PROVIDED RECORDS
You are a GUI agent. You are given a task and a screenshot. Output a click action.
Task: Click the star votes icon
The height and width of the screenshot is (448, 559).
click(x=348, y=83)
==
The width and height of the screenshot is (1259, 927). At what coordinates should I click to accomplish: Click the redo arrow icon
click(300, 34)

WRITTEN PROBLEM
Gather every line of the entries above that contains the word "screenshot", and copy each one out in full.

TASK RESPONSE
You are a GUI agent. You are given a task and a screenshot. Output a click action.
The height and width of the screenshot is (448, 559).
The width and height of the screenshot is (1259, 927). At what coordinates should I click to accomplish: Click the redo arrow icon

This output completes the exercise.